#### Records for the exercise ####
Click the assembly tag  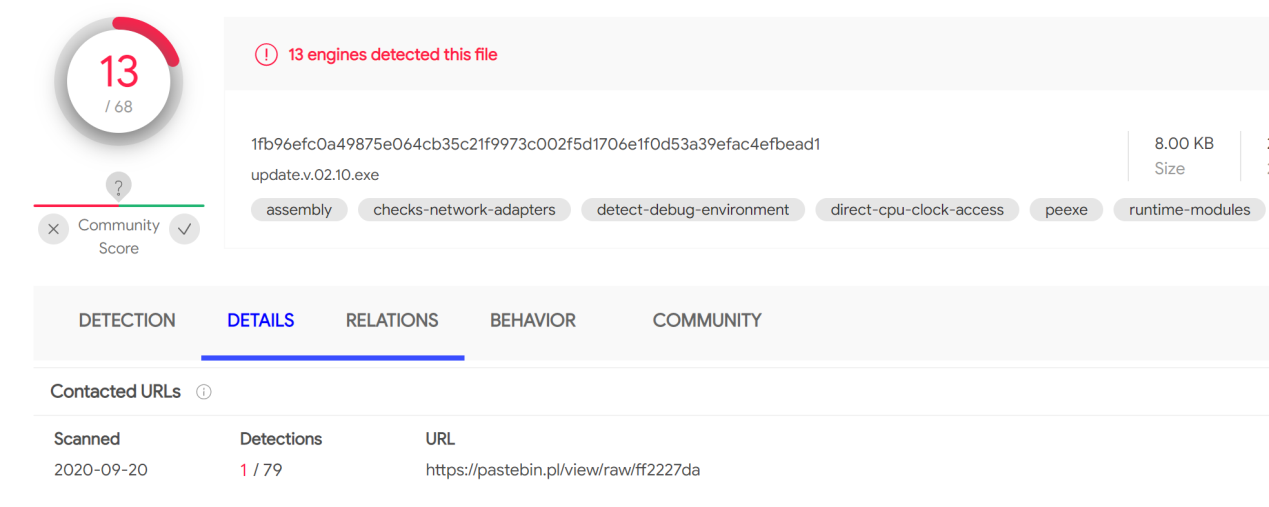pos(299,210)
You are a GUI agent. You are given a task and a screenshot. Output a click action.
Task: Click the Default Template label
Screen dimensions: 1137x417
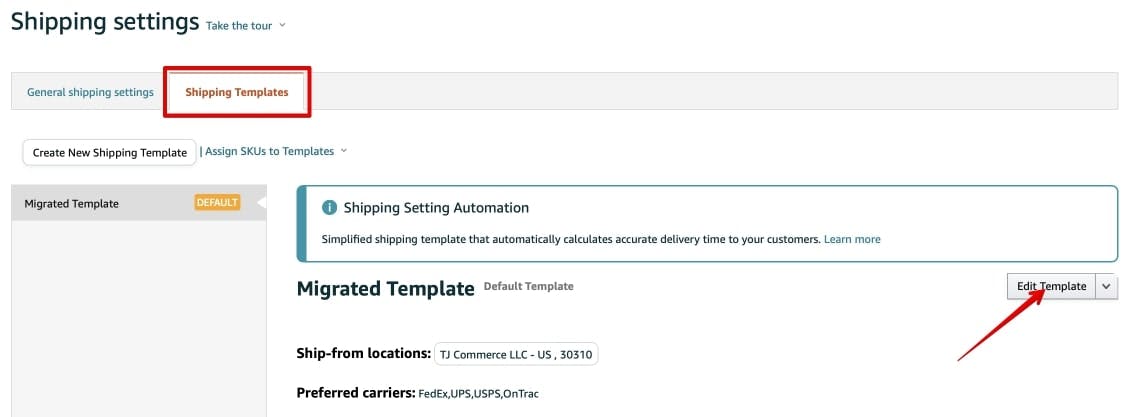(528, 286)
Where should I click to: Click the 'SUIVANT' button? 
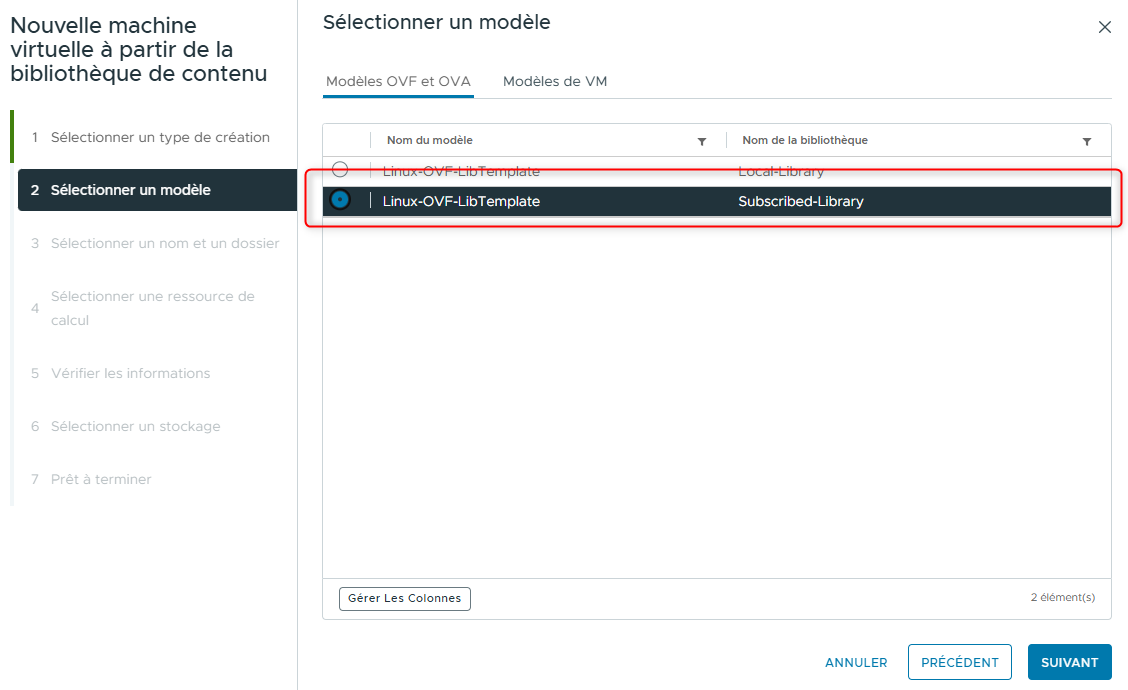coord(1069,662)
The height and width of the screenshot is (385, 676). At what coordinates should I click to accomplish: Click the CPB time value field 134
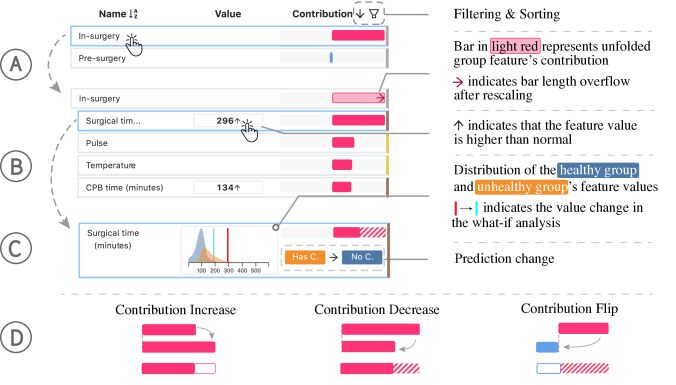pos(228,188)
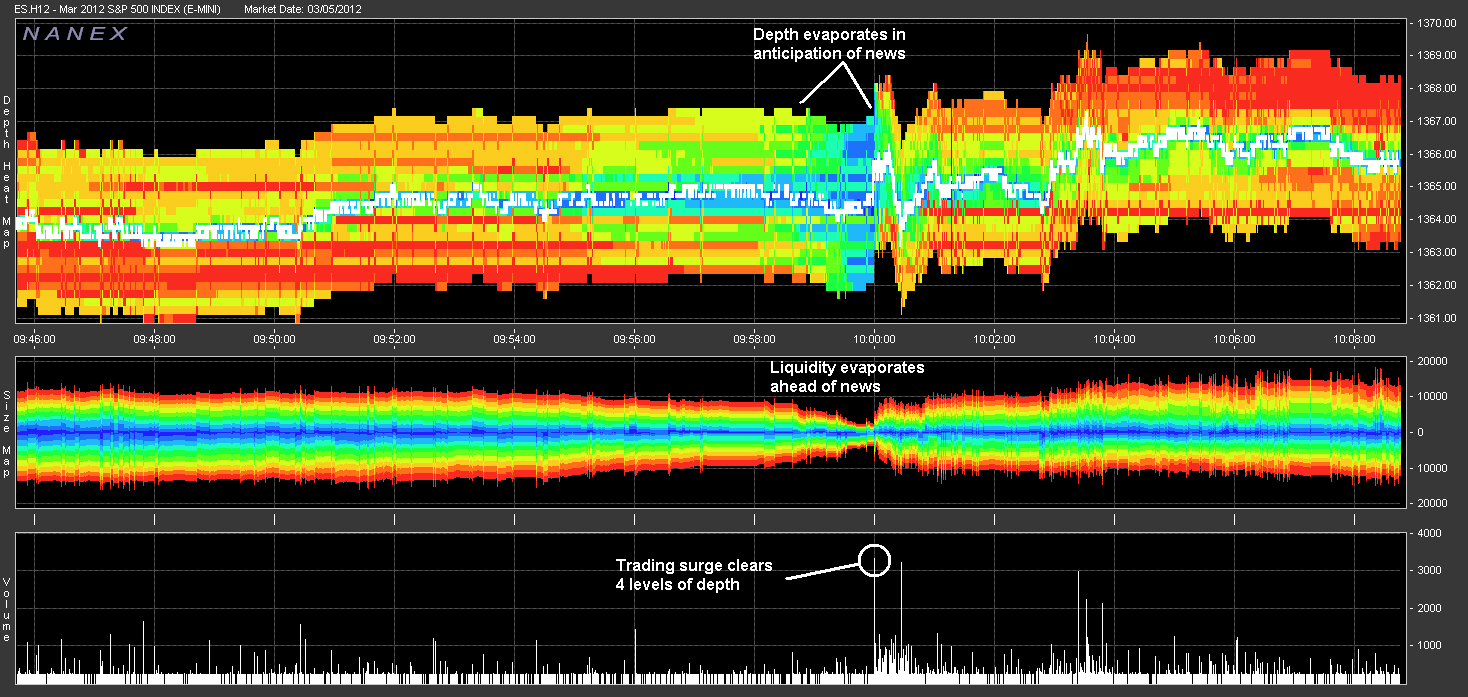Click the Market Date 03/05/2012 text
Screen dimensions: 1468x697
(x=303, y=9)
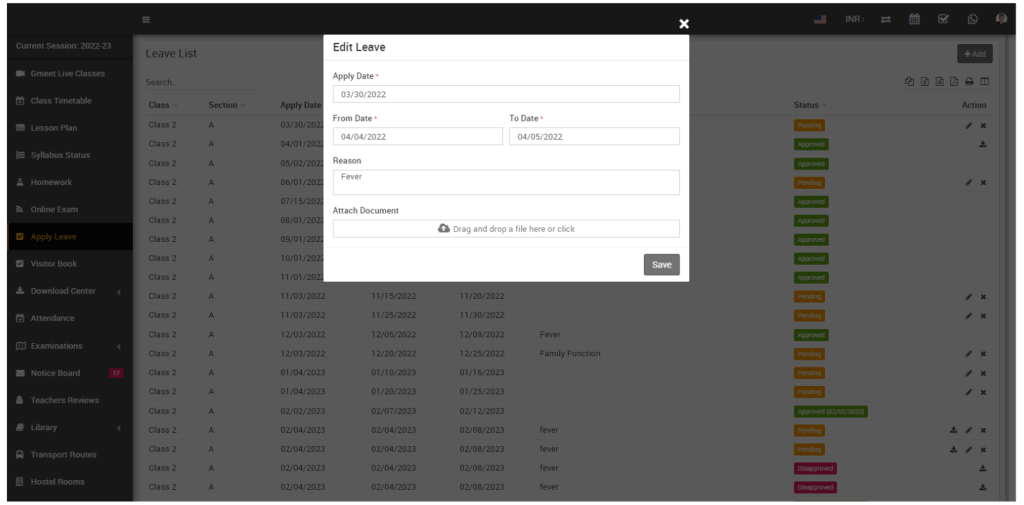
Task: Click the column visibility icon above table
Action: click(984, 82)
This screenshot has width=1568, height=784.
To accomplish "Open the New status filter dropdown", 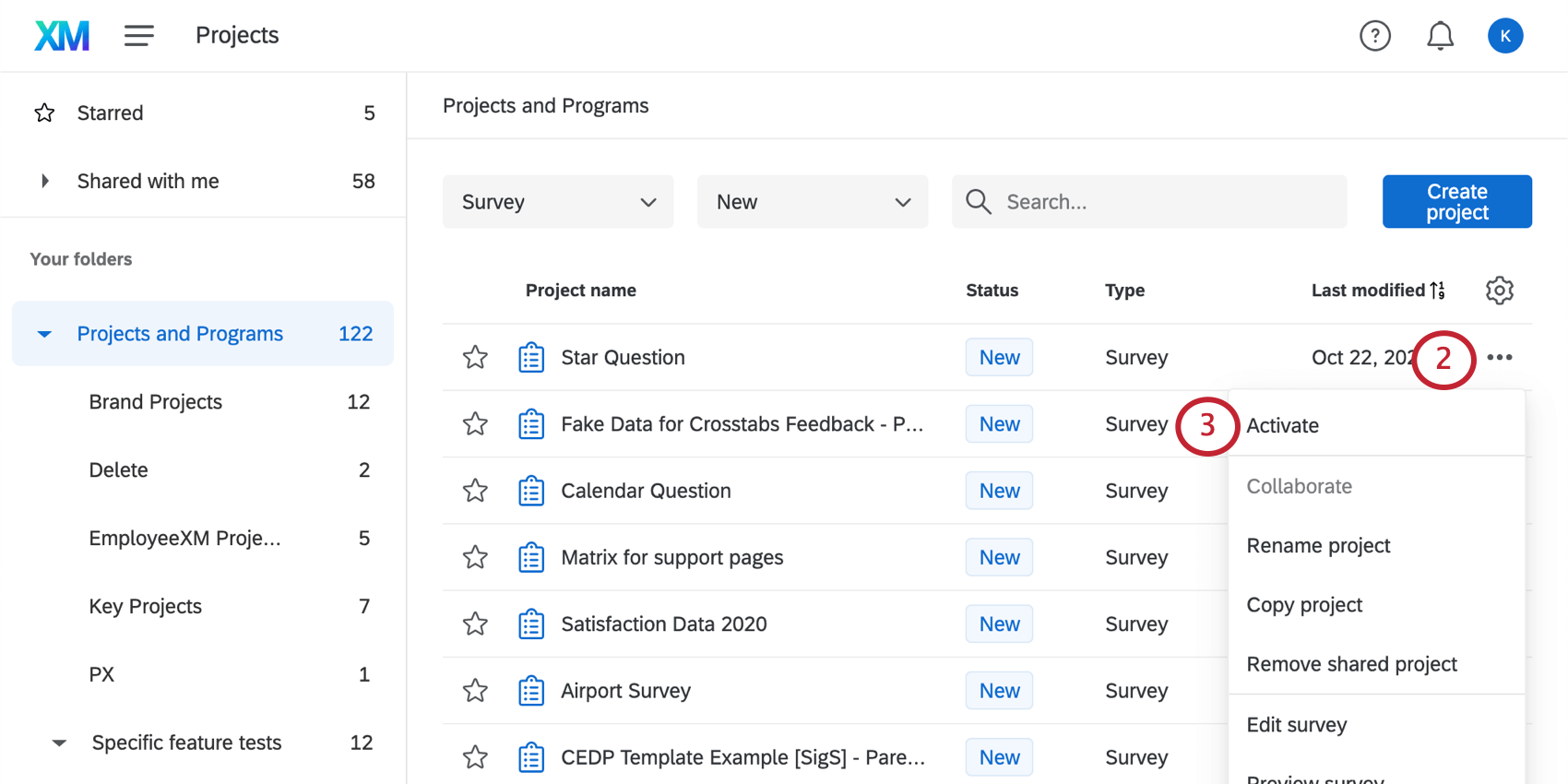I will point(813,202).
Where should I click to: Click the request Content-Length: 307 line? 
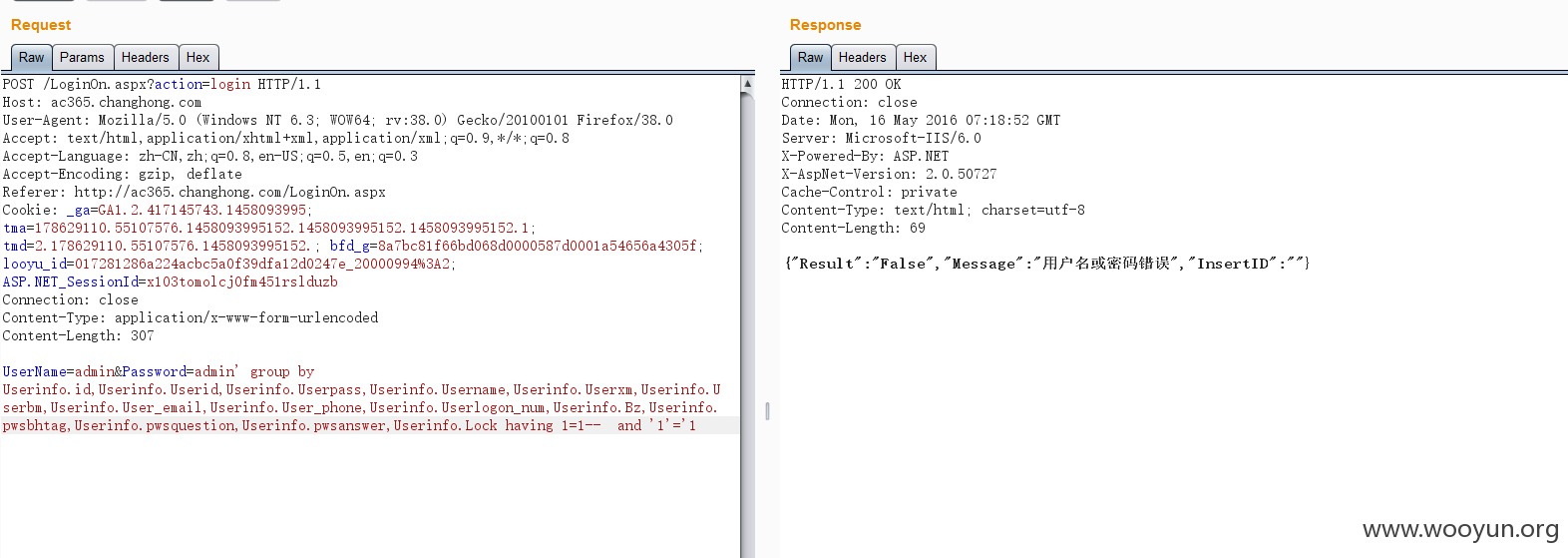(78, 336)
####
What you have to do: After locating the line containing "Where should I click to: Click the request" in the entries above, repeat only it and each later line through the end, exactly, without any pictures.

Response area:
Where should I click to: Click the request Content-Length: 307 line? 
(78, 336)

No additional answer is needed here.